# Basic Kindle.



## __Amy__ (Mar 31, 2013)

Just got my Kindle and was so excited to read it.  It looks great in the sunlight outside, but I can hardly read it in the house without a light.  Any suggestions 
or reasons where there is on brightness?

Amy


----------



## Ann in Arlington (Oct 27, 2008)

The basic kindle ($69 model) doesn't come with a light. But you can get a lighted cover that works pretty well:



The kindle was originally designed to be as much like reading a book as possible -- and, of course, you normally will need light. 

The PaperWhite model, introduced last fall, does have an integrated front light system so it's good in the bright sunlight but also can be used in lower light situations.


----------



## booklover888 (May 20, 2012)

My Kindle Touch has a lighted cover like the one pictured, and I love it.


----------



## patrickt (Aug 28, 2010)

Or, you can turn on a light. I learned to do that in 1945 and it served me well until I got my Paperwhite.


----------



## Betsy the Quilter (Oct 27, 2008)

patrickt said:


> Or, you can turn on a light. I learned to do that in 1945 and it served me well until I got my Paperwhite.


Less snark, please, Patrick. Someone people actually prefer more light for reading. For my husband, it's not as simple as "turn on a light." Most overhead lights or even table lamps don't give enough light for him to read comfortably. He actually uses both a table lamp and another floor lamp next to his chair when he is reading.

Or, people want to read in bed when their partner is reading. Or in the car/bus/train in the evenings after dark.

Betsy


----------



## cinisajoy (Mar 10, 2013)

Or you can go buy a cheap clip on book light.  They work wonders.


----------



## Sueracs (Apr 19, 2013)

Betsy the Quilter said:


> people want to read in bed when their partner is reading. Or in the car/bus/train in the evenings after dark.
> 
> Betsy


As far as I totally agree with you. I love reading books on the new places when I go out for traveling. But basically, I read the books on my bed before going to sleep.


----------



## history_lover (Aug 9, 2010)

cinisajoy said:


> Or you can go buy a cheap clip on book light. They work wonders.

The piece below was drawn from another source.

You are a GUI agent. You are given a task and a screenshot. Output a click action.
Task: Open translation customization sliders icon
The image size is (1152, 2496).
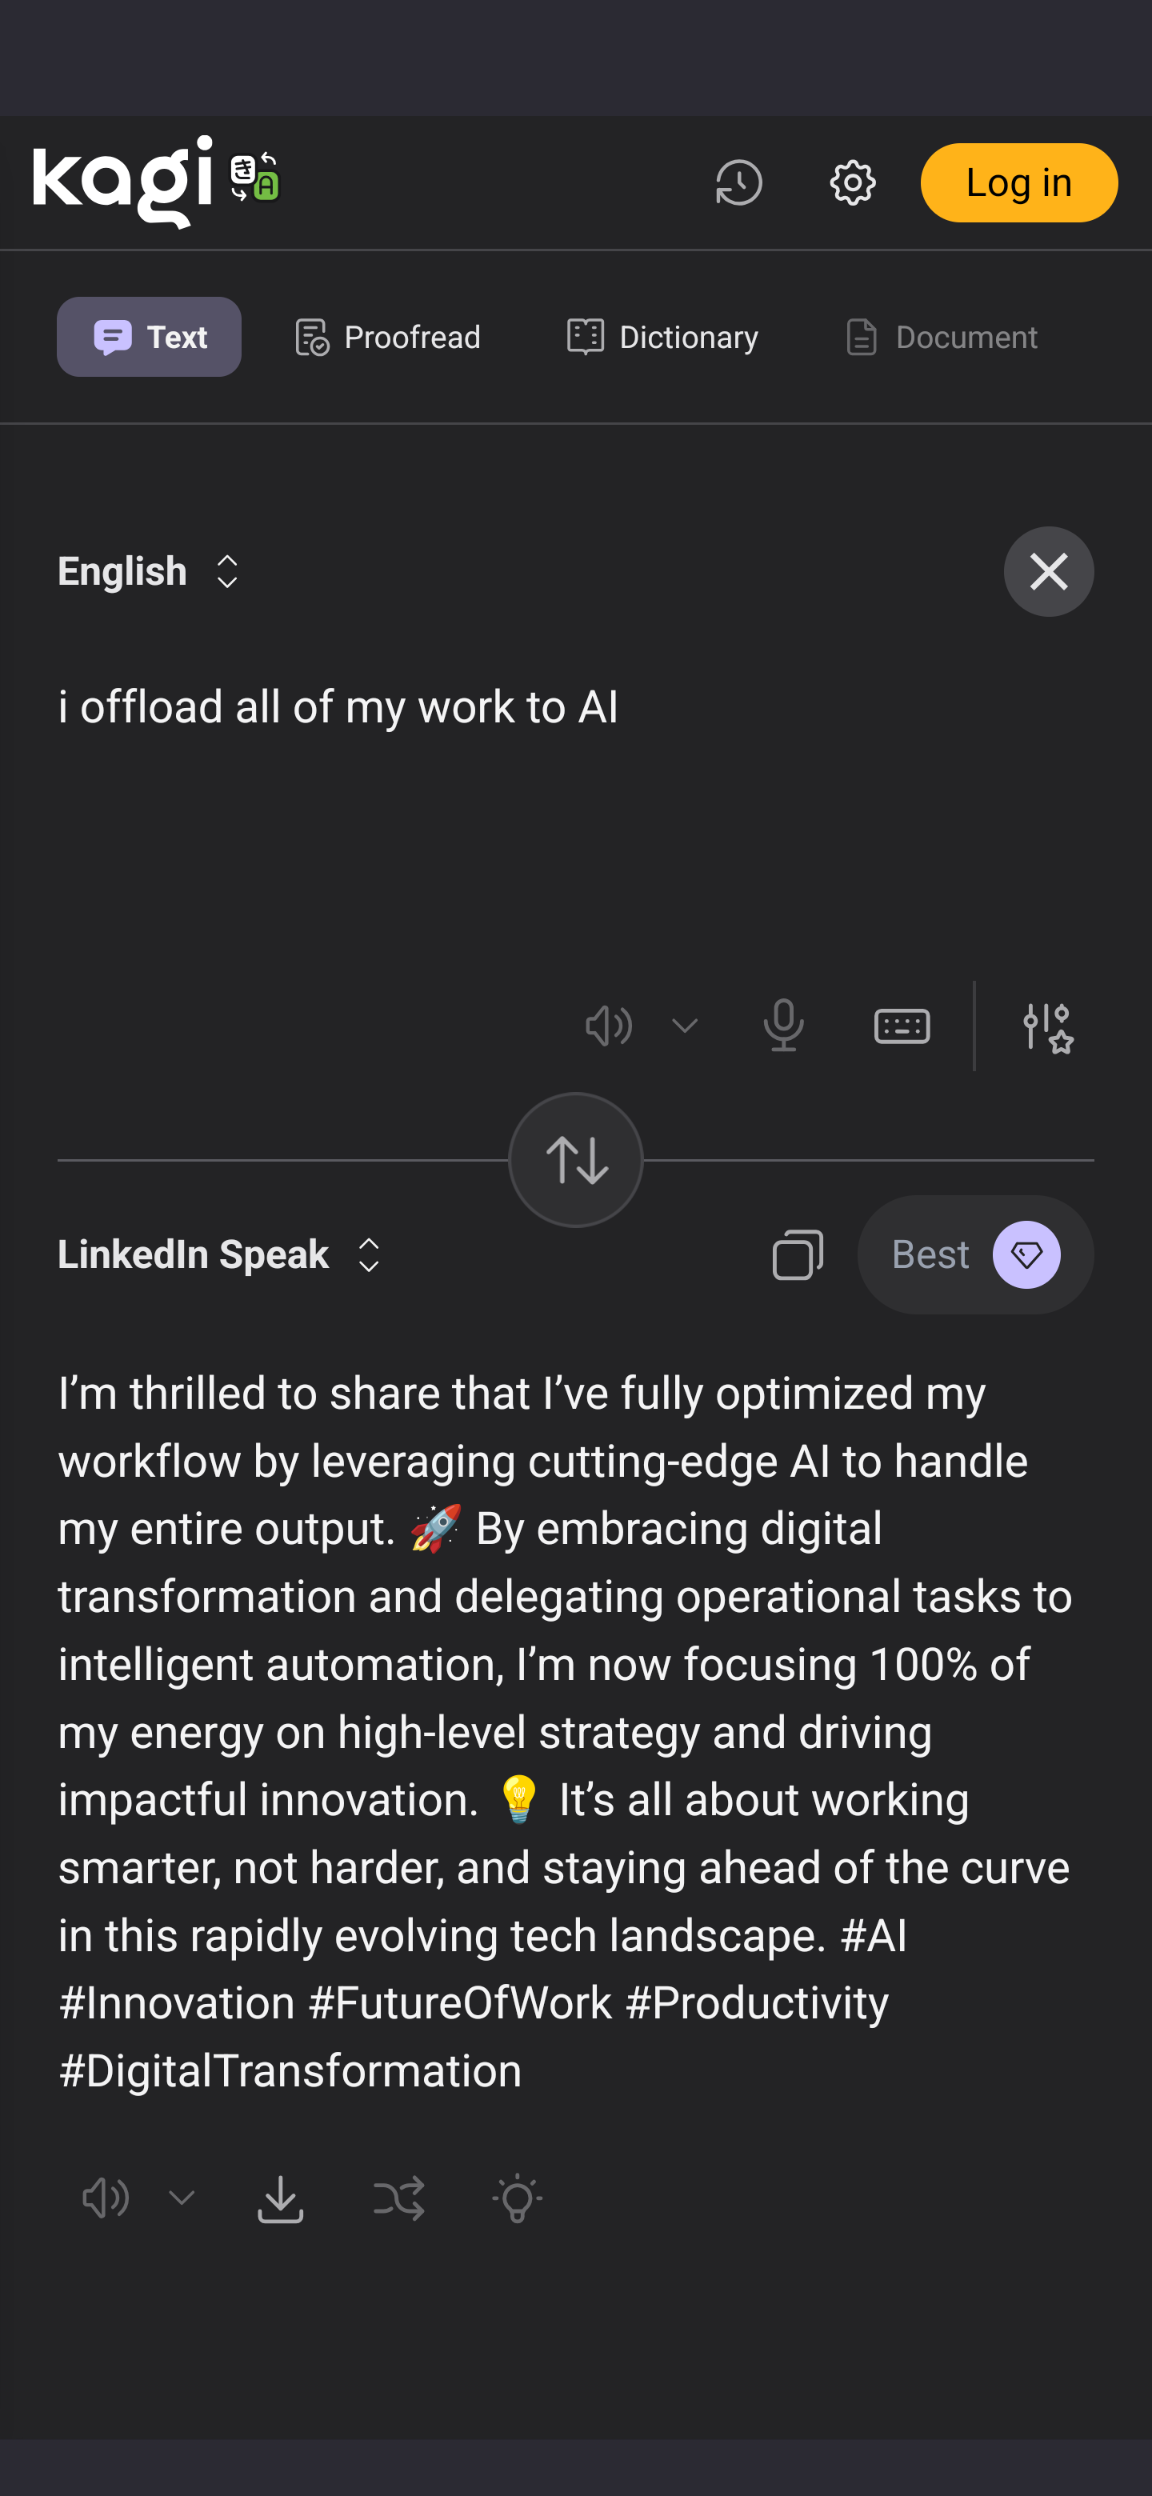(1047, 1027)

Eh, they are are cumbersome and inconvenient compared to the built in light of the official covers. When not using the built in light, it pops back into the cover as though it's not even there and it uses the Kindle's battery to power it so there's no dealing with replacing the batteries.


----------



## patrickt (Aug 28, 2010)

Betsy the Quilter said:


> Less snark, please, Patrick. Someone people actually prefer more light for reading. For my husband, it's not as simple as "turn on a light." Most overhead lights or even table lamps don't give enough light for him to read comfortably. He actually uses both a table lamp and another floor lamp next to his chair when he is reading.
> 
> Or, people want to read in bed when their partner is reading. Or in the car/bus/train in the evenings after dark.
> 
> Betsy


I am so glad your husband learned to turn on a light. That's what I did, too. The first light was a Ray-O-Vac flashlight which I could use hidden under my blanket. My last, with my Kindle Basic, was a Petzl headlamp. Now, I enjoy the Paperwhite. Unlike some, I've never thought I should be able to read a book in the dark...without a light.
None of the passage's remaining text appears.